**Exercise**. Beginning with the line that contains "The image size is (1345, 896)." and concluding with the final line of the listing below, output each line exactly, and only those lines.

##### Given information

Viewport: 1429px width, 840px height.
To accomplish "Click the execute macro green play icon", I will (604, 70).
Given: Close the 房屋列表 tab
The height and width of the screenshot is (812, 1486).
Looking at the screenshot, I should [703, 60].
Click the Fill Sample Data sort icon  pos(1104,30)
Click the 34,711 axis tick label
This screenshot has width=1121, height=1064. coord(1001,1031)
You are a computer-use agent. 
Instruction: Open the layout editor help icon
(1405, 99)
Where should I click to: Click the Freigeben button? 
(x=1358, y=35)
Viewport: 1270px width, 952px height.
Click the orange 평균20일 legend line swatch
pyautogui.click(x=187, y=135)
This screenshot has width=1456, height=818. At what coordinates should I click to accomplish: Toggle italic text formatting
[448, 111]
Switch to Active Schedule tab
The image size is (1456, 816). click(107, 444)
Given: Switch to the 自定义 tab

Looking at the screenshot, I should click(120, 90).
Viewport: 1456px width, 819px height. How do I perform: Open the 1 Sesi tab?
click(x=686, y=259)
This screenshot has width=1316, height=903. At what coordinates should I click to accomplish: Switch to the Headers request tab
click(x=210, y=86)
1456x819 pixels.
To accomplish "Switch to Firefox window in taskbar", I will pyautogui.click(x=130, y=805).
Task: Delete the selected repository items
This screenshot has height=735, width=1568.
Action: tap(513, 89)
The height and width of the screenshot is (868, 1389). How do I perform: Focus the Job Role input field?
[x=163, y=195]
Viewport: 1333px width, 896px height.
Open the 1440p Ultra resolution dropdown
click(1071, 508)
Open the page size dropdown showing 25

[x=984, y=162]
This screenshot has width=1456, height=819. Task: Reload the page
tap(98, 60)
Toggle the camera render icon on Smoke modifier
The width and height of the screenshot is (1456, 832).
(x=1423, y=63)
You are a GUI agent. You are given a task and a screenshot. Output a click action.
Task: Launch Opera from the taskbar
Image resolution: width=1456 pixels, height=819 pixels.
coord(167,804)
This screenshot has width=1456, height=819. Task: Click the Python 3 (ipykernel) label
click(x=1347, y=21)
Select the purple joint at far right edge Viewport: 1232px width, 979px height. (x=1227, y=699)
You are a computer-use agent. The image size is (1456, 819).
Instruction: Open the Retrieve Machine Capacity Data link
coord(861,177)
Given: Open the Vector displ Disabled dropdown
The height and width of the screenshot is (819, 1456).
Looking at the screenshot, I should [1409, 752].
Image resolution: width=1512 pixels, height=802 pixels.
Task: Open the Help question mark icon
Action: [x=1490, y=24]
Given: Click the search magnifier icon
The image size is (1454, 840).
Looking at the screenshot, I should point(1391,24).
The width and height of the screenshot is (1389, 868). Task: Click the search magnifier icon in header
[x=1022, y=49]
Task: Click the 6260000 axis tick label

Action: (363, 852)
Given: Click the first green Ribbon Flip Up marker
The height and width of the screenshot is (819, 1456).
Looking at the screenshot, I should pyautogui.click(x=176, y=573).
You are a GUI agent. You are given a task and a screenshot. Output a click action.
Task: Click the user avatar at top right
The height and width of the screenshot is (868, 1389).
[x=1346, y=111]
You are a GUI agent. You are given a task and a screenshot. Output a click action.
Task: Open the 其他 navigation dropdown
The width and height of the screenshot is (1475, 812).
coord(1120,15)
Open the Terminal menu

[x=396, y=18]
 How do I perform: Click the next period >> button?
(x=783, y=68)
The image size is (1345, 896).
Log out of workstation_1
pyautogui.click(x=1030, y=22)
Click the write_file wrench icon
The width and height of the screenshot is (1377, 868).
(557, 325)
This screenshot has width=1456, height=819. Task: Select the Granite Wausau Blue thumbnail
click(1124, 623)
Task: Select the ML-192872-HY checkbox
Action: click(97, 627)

##########

**Reply**.
The image size is (1345, 896).
Log out of workstation_1
pyautogui.click(x=1030, y=22)
Click the write_file wrench icon
The width and height of the screenshot is (1377, 868).
(557, 325)
This screenshot has width=1456, height=819. Task: Select the Granite Wausau Blue thumbnail
click(1124, 623)
Task: Select the ML-192872-HY checkbox
Action: click(97, 627)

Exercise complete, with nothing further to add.